Objective: Assessment of the effects of orlistat 120 mg three times daily vs placebo on weight loss and serum lipids in obese hypercholesterolemic patients.
Design: A 24 week multicentre, double-blind, randomized, placebo-controlled trial. After a 2-week single-blind run-in period (placebo+diet (-600 kcal/day; < or =30% of calories as fat)), 294 patients were submitted to the hypocaloric diet and randomly assigned to either orlistat 120 mg or placebo three times daily. Patients who completed the double-blind study (n=255) were eligible for participation in a subsequent 24 week open-label orlistat extension phase.
Subjects: Patients with body mass index (BMI) 27-40 kg/m2 and hypercholesterolemia (low-density-lipoprotein cholesterol, LDL-C, 4.1-6.7 mmol/l).
Measurements: Efficacy assessments included weight loss, lipid levels, other cardiovascular risk factors and anthropometric parameters. Safety assessments.

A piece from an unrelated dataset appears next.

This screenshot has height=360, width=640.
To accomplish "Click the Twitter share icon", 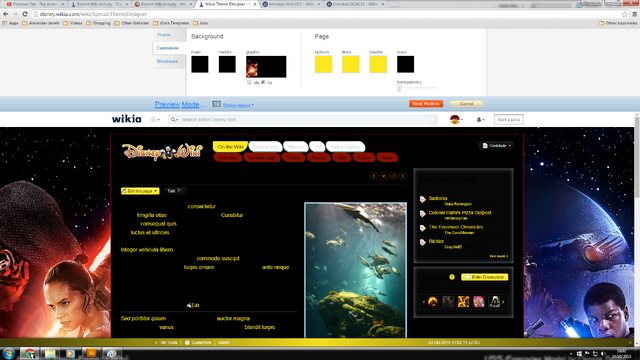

Results: Weight loss during run-in was similar in both groups. After randomization, orlistat-treated patients lost significantly more weight than placebo recipients: mean percentage weight loss from start of run-in to week 24 was-6.8% in the orlistat group and -3.8% in the placebo group (P<0.001). Moreover, more patients in the orlistat group than in the placebo group achieved clinically meaningful weight loss of > or =5% (64 vs 39%) or > or =10% (23 vs 13%) at week 24. Treatment with orlistat was associated with significantly greater changes in total cholesterol (-11.9% vs -4.0%; P<0.001) and LDL-C (-17.6 vs -7.6%; P<0.001). For any category of weight loss during the double-blind treatment period, change in LDL-C was more pronounced in orlistat-treated patients than in placebo recipients, indicating that orlistat had a direct cholesterol-lowering effect that was independent of weight reduction (P<0.001). Adjunction of orlistat during the extension phase in patients who initially received placebo induced a further decrease in weight, total cholesterol and LDL-C. Orlistat was generally well tolerated with a safety profile comparable to placebo, with the exception of a higher incidence of gastrointestinal events (> or =1 event in 64 vs 38% of patients).
Conclusion: Orlistat as an adjunct to dietary intervention promotes weight loss and reduces LDL-C beyond the effect of weight loss in overweight or obese patients with concomitant hypercholesterolemia.